From down here, the thought of testing those limits feels borderline impossible. However, that doesn’t change the reality of those aspirations for the companies working on making it a reality.

There are a host of complications stopping mankind from civilizing the Moon, Mars, or any other constellation.

While those are hindrances, they are not insurmountable. Of course, like any other venture being undertaken by startups, trial and error is inherent to the process.

So, the presence of partnerships in the space (no pun intended) only helps further the possibility of achieving those goals.

One such startup, Astrolabs, announced a partnership with industry leader SpaceX to carry its proprietary rovers to the Moon’s surface as soon as 2026.

“We want to be the UPS, FedEx, and the Uber of the Moon,” Astrolabs founder and CEO Jaret Matthews said in an interview with SpaceNews.

The company hopes it will allow for transportation to become an afterthought on different planets – though the fine details remain somewhat obscured.

That said, this announcement underscores the industry bubbling beneath the surface of space exploration – logistics.

If humans are ever going to reach the point of living on other planets, it will require infrastructure that not only is nonexistent currently, but the means of its implementation are similarly beyond our reach.

One of the biggest reasons for this is the sheer cost of space travel.

Today, to transport a single pound of payload into orbit, it costs thousands of dollars. This is because current techniques used to launch rockets require a lot of propellant to get there.

For example, to fly from North America to Europe, customers typically pay between $3-$6 per pound of their body. For space launches, the cost explodes to $10,000 per pound, illustrating the intense chasm that exists.

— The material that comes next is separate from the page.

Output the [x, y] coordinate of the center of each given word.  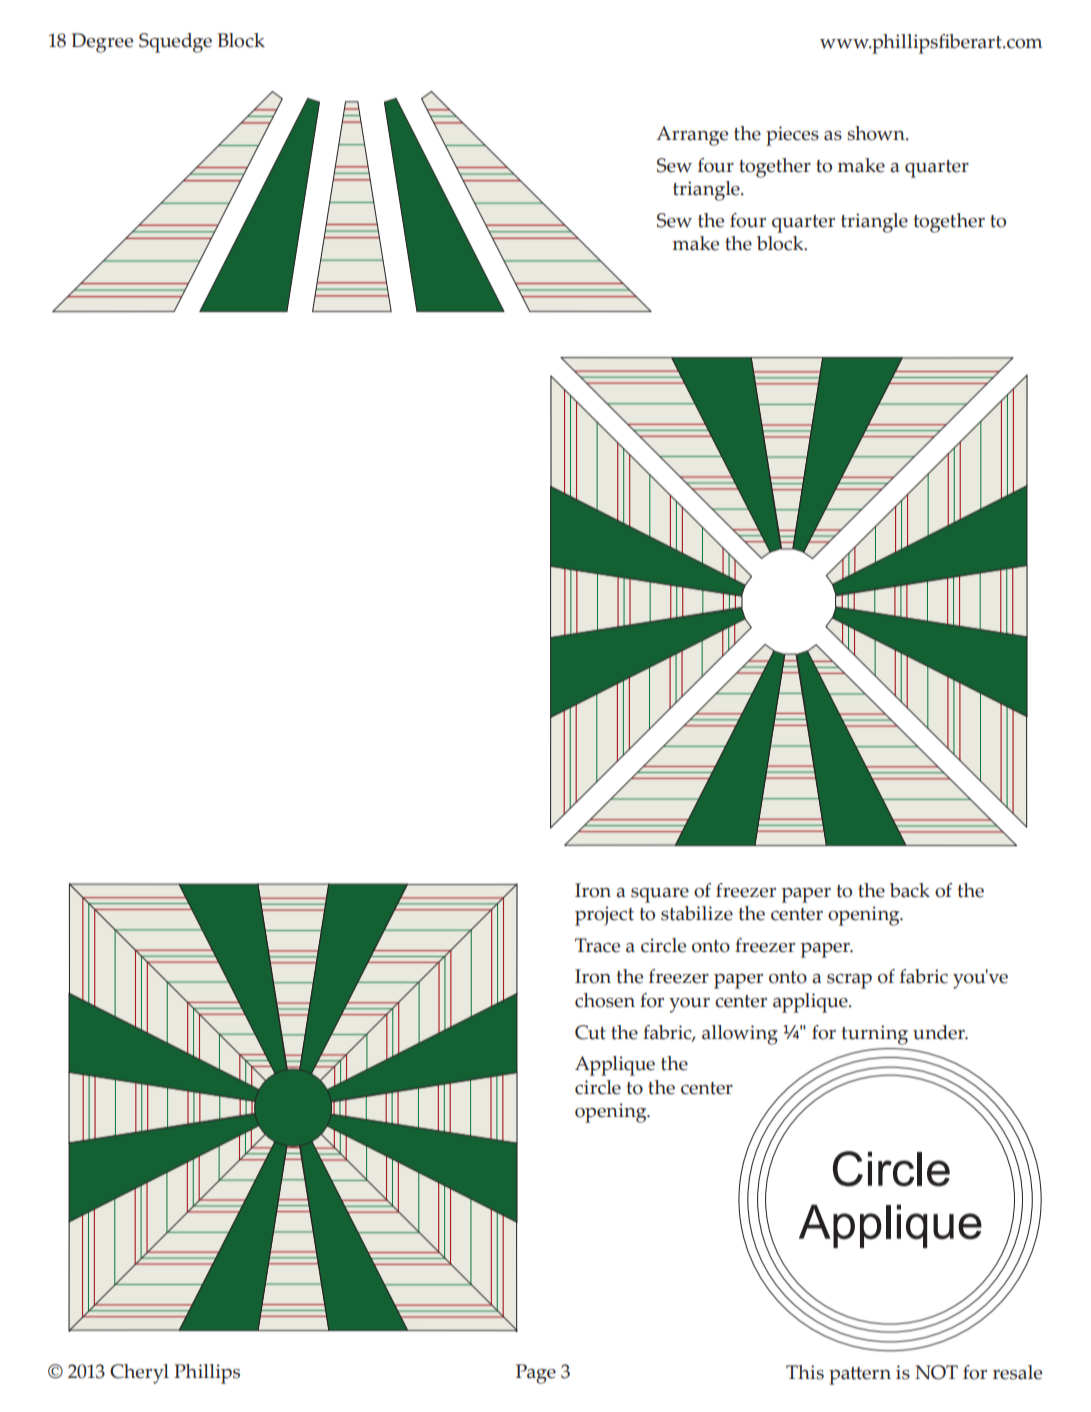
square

So, for Astrolabs, the ability to hitch a ride with SpaceX to deploy its technology is a surefire boon to the company’s prospects.

However, it also underscores the potential value for a startup that can devise a means of transportation that lowers the cost.

One startup devising just such a thing is Wave Motion, which we featured to A+E subscribers last year.

Given the aforementioned need for propellant, roughly 90% of a rocket’s payload is reserved for fuel. Ultimately, only 3-4% of its initial weight reaches the final destination.

One can imagine the complications this presents when discussing the prospect of infrastructure in space.

Well, Wave Motion’s patent-protected technology propels payloads at more than 1,000X the acceleration of fighter jets. As a result, it can send payloads to orbital velocity using an overwhelmingly smaller amount of propellent – thereby opening new doors in the world of space exploration.

For what it’s worth, Wave Motion is still accepting investment into its current Reg CF campaign.

And while so many are fixated on the concept of transporting humans to space, Astrolabs and Wave Motion serve as a reminder of the disparate opportunities that exist in the universe where we, well, leave this world.

We will certainly be watching this sector closely.